The bench sought to know what was the data before the Governor on the basis of which the decision was made. “If this is allowed without data, it will not be far when politicians will start doing it for whosoever supports their ideology. There is no political will left to undo a wrong,” Justice Mishra said as Senior Advocate R Venkataramani, appearing for the state, sought to defend the notification.
Justice Saran said that by the notification “it’s presumed that ST is the only deprived group in that area” and asked “is there any data to say that no other group is deprived in that area?”
“Such obnoxious provision has been tolerated for two decades… If we permit this to happen, there will be no end and in entire country it may happen…we do not know the wisdom of our wise men,” said Justice Mishra.
“It closes the door for those who are qualified.

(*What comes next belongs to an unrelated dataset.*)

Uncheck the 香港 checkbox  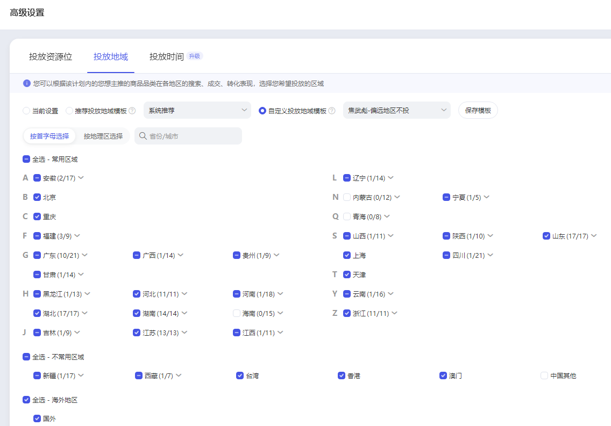click(x=342, y=376)
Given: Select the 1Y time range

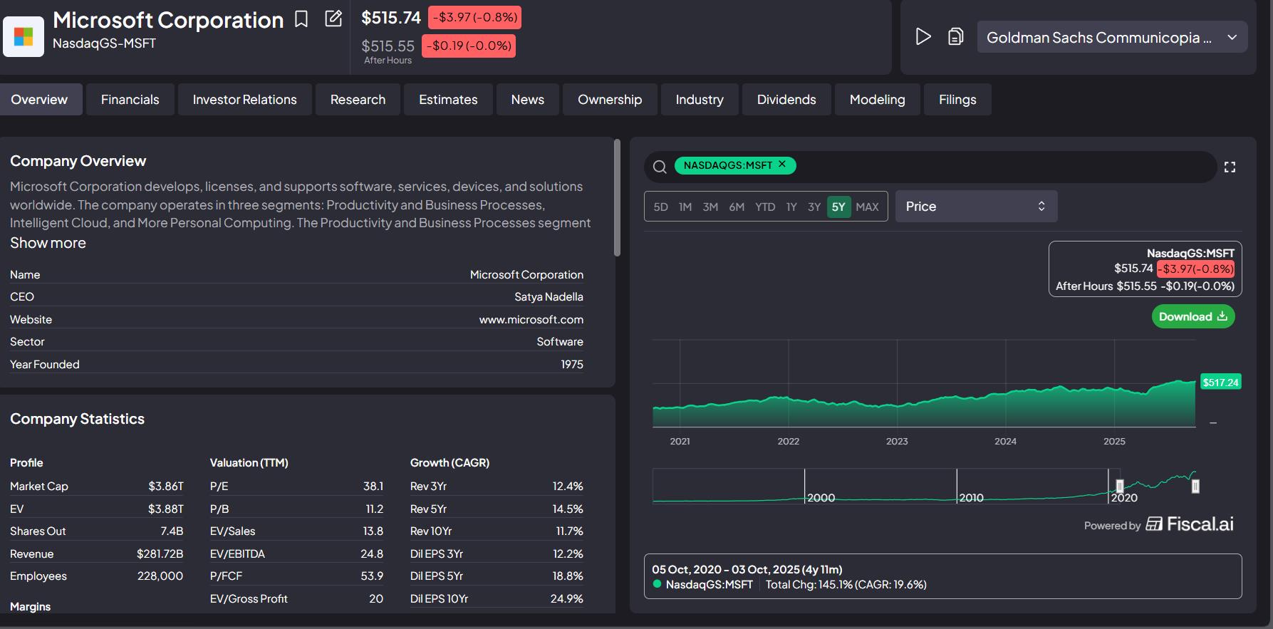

They cannot even apply,” added Justice Saran.
Subramani said “perhaps the Governor thought it is the most proximate way to achieve educational improvement of those areas”. He said that the Fifth Schedule of the Constitution dealing with administration of Scheduled Areas vests the Governor with legislative and administrative powers, which run seamlessly.
The counsel added that Scheduled Areas and STs were collective beneficiaries of the order and that it was not intended to discriminate others.
The “Governor’s decision can’t be above the law”, observed Justice Mishra and referred to the apex court judgment in Indira Sawhney case which said the reservation limit should not exceed 50 except in exceptional circumstances.
Venkataramani said what was exceptional was subjective.
But the bench said this would require data to justify.
“Even if there was no data, maybe Governor looked at the Rules and felt it is not enough to improve the standard of education of these areas”, replied Venkataramani.
“So you are saying his subjective satisfaction is enough,” said Justice Saran.
“You can’t play with the Constitution like this. There has to be some data,” observed Justice Mishra. “If we accept this, tomorrow there would be all-India chaos. Now we are at a such a stage that it’s very very difficult to administer the Constitution in it’s real sense.”
Justice Saran added that even the Constitution framers had not envisaged such a situation.
The bench also sought to know what results have been achieved from the more than two decade old “experiment”.
“You are providing 100 per cent reservation to tribals in that area. Two decades have passed. This should have solved the problem. Have you been able to solve it?” said Justice Mishra as the counsel mentioned that most of these areas fell in the Maoist-hit Red Corridor.
The bench said the problem was that the benefits were not percolating to those really deserving it.